Data shown Start Marker

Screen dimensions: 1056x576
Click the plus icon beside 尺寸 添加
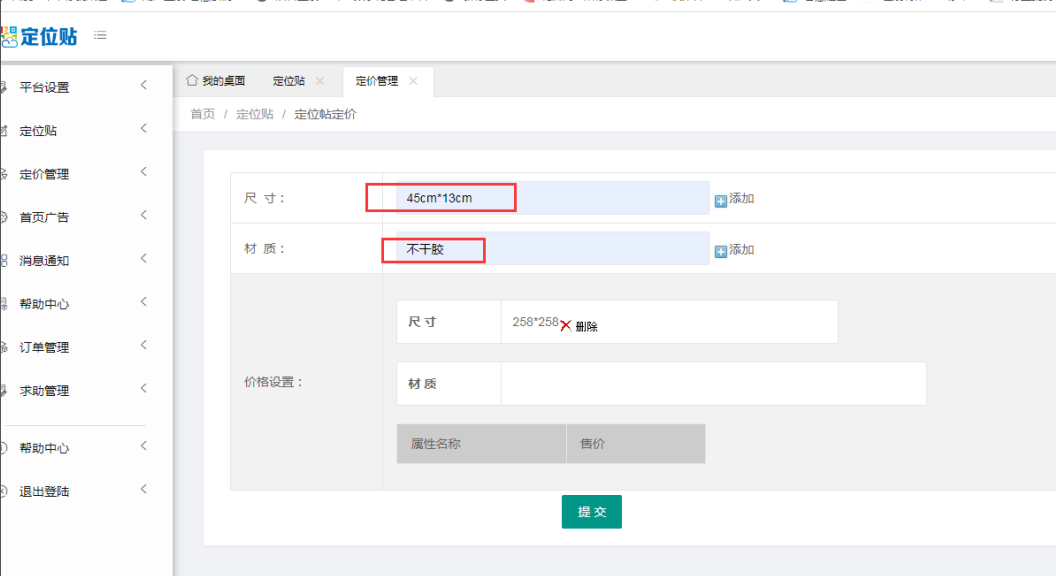(721, 200)
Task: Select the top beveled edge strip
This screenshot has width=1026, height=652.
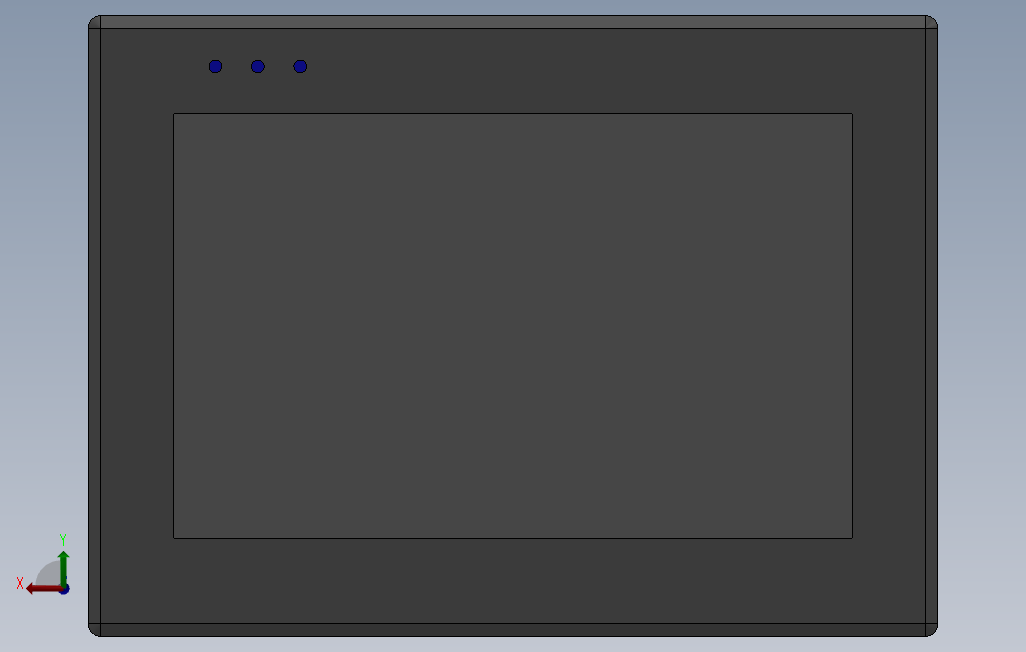Action: coord(513,22)
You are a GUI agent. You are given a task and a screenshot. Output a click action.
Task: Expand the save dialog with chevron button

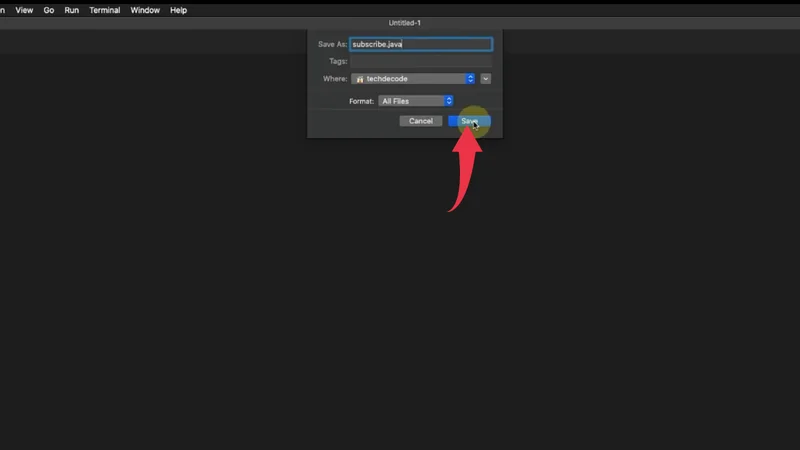(x=486, y=79)
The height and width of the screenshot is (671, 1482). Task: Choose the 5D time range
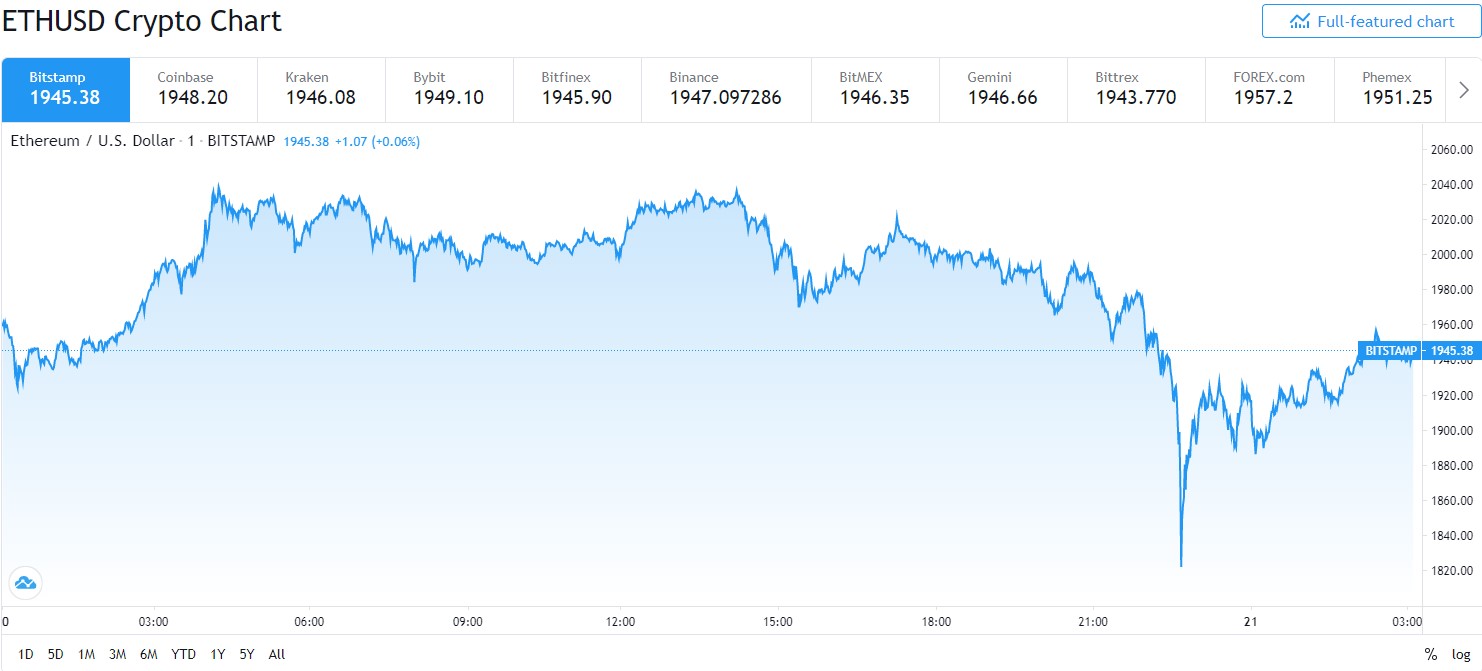click(x=56, y=654)
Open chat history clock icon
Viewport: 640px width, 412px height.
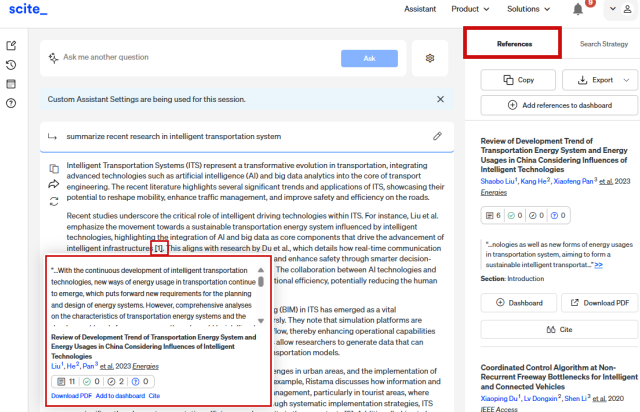pyautogui.click(x=11, y=65)
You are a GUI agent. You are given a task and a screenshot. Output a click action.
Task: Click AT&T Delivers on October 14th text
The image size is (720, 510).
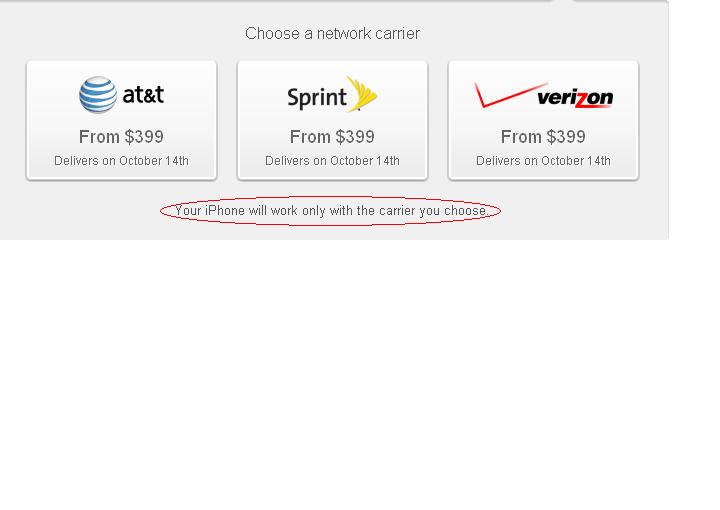[x=121, y=161]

Data shown End Marker

What you will do:
Leave out the pictures and copy exactly the lines from the one with "Task: Click AT&T" through the last line of the records above.

Solution to the exercise:
Task: Click AT&T Delivers on October 14th text
The image size is (720, 510).
[x=121, y=161]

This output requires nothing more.